Extracted data entries:

—————

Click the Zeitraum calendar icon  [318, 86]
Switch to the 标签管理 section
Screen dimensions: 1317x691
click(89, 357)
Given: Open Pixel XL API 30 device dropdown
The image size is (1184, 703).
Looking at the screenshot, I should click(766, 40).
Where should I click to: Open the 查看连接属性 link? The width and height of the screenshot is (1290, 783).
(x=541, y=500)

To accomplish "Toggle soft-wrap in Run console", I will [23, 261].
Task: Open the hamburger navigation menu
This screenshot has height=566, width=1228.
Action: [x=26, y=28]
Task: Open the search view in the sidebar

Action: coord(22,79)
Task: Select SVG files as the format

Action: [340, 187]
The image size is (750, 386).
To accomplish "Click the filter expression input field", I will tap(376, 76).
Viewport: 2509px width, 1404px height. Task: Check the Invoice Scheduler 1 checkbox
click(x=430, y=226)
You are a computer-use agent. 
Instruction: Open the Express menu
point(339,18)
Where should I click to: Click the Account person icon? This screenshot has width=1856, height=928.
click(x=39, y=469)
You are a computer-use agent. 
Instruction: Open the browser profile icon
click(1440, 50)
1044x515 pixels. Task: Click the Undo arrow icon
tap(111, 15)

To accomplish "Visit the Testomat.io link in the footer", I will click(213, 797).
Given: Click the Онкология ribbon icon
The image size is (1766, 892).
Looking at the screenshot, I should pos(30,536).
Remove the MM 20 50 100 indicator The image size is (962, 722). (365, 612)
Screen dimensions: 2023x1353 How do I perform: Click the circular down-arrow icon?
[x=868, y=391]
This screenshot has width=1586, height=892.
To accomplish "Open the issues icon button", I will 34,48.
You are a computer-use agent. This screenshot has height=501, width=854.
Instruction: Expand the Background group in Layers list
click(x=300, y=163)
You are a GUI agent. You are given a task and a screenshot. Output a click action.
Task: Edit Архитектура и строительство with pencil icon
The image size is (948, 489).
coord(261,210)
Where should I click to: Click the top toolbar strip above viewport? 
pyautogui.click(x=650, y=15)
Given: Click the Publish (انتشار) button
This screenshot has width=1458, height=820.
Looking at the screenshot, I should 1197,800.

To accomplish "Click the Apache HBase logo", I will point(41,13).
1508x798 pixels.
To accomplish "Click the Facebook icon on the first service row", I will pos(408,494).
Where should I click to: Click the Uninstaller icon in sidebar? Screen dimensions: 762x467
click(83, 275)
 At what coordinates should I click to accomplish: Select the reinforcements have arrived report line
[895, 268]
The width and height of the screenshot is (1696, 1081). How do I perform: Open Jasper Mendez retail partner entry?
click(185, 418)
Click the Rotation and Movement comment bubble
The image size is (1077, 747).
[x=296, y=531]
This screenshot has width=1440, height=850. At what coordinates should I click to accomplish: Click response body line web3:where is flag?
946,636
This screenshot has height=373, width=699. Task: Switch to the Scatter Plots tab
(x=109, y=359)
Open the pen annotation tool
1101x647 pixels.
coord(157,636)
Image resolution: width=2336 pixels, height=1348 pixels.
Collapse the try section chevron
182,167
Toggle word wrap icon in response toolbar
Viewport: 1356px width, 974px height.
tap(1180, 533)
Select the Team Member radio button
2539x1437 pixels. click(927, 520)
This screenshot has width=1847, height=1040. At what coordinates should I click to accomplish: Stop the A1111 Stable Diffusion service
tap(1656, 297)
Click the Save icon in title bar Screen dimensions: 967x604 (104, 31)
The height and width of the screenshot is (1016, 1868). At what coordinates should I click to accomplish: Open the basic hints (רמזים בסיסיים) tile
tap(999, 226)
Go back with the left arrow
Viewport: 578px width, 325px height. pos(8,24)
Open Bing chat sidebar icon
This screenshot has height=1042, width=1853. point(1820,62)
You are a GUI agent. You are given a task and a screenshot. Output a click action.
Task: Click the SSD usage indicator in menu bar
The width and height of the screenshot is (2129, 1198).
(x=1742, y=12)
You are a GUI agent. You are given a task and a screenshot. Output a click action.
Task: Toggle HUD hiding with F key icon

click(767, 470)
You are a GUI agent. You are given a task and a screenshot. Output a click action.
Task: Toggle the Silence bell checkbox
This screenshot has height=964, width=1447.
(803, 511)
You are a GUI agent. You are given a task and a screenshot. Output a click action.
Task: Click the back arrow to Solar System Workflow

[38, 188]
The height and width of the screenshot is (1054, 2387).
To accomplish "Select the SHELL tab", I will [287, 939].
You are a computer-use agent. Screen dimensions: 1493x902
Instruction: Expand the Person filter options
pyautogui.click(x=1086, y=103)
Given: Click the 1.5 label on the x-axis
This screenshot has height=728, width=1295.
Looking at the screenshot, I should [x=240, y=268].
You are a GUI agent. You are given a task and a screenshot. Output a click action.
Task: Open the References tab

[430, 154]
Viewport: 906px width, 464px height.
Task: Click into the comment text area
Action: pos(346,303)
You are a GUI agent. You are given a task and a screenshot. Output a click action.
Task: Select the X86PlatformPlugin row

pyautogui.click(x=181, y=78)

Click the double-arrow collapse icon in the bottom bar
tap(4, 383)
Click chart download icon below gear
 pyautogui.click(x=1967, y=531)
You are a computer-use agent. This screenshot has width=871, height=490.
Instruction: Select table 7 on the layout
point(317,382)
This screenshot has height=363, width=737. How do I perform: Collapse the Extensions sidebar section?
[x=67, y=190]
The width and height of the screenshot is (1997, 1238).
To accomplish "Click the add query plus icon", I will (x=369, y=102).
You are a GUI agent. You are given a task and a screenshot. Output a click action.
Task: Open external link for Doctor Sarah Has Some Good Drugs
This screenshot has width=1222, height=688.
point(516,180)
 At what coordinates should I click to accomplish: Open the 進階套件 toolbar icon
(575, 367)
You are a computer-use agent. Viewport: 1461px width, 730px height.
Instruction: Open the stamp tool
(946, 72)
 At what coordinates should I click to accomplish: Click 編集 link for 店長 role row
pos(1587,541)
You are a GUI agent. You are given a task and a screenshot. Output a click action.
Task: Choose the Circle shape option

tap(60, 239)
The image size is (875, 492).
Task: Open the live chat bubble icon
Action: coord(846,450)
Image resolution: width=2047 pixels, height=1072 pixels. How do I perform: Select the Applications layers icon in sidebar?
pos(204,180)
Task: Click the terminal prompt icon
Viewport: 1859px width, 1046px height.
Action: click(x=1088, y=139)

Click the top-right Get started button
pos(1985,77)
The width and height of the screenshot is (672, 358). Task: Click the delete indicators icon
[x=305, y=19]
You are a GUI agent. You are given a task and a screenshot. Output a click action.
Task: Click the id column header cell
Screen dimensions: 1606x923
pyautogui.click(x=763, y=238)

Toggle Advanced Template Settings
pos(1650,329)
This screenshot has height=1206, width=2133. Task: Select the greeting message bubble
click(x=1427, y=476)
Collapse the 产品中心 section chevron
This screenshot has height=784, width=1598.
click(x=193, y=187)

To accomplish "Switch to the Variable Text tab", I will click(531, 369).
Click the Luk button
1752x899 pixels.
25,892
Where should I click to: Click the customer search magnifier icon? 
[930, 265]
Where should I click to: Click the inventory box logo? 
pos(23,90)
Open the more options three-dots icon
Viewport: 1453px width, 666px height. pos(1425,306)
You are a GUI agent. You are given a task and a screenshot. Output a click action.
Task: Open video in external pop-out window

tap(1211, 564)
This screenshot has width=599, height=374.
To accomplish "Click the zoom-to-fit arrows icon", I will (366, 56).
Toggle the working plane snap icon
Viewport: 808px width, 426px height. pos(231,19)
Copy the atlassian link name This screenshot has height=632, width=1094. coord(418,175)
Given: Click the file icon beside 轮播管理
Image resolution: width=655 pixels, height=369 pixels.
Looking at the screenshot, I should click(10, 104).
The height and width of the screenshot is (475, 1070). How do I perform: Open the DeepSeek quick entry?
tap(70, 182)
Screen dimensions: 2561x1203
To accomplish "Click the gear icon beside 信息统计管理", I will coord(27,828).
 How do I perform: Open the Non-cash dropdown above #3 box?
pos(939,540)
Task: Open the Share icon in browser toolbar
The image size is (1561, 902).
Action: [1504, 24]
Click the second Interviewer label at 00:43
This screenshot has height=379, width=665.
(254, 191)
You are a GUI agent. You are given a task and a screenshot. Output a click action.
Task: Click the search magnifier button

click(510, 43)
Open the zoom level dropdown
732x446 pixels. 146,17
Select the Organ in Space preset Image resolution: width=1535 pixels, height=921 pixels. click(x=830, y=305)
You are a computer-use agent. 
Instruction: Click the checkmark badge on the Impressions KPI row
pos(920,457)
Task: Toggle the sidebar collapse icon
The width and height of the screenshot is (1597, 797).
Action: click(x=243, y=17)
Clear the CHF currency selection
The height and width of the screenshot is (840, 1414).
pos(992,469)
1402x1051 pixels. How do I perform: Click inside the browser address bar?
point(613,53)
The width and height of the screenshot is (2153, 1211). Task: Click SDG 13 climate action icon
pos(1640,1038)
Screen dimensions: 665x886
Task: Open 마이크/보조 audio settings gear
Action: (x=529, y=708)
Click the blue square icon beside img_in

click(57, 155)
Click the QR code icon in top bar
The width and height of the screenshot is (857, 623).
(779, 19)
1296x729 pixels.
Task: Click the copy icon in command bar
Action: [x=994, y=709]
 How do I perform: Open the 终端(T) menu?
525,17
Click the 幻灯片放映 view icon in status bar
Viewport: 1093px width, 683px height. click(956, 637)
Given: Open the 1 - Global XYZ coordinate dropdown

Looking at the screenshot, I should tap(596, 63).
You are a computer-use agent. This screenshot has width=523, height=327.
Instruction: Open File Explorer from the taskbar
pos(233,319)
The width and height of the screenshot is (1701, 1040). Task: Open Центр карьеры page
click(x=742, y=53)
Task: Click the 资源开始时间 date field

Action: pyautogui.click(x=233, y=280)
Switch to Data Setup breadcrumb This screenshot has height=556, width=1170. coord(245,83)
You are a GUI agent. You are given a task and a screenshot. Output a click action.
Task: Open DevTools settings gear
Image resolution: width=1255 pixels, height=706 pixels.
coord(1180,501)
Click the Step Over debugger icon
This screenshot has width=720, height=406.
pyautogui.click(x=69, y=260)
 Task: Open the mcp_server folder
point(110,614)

—————

Could you return exactly the lines above from the line with "Click chart download icon below gear" to the line with "The width and height of the screenshot is (1997, 1238).", both included, and nothing else?

# Task output
Click chart download icon below gear
 pyautogui.click(x=1967, y=531)
You are a computer-use agent. This screenshot has width=871, height=490.
Instruction: Select table 7 on the layout
point(317,382)
This screenshot has height=363, width=737. How do I perform: Collapse the Extensions sidebar section?
[x=67, y=190]
The width and height of the screenshot is (1997, 1238).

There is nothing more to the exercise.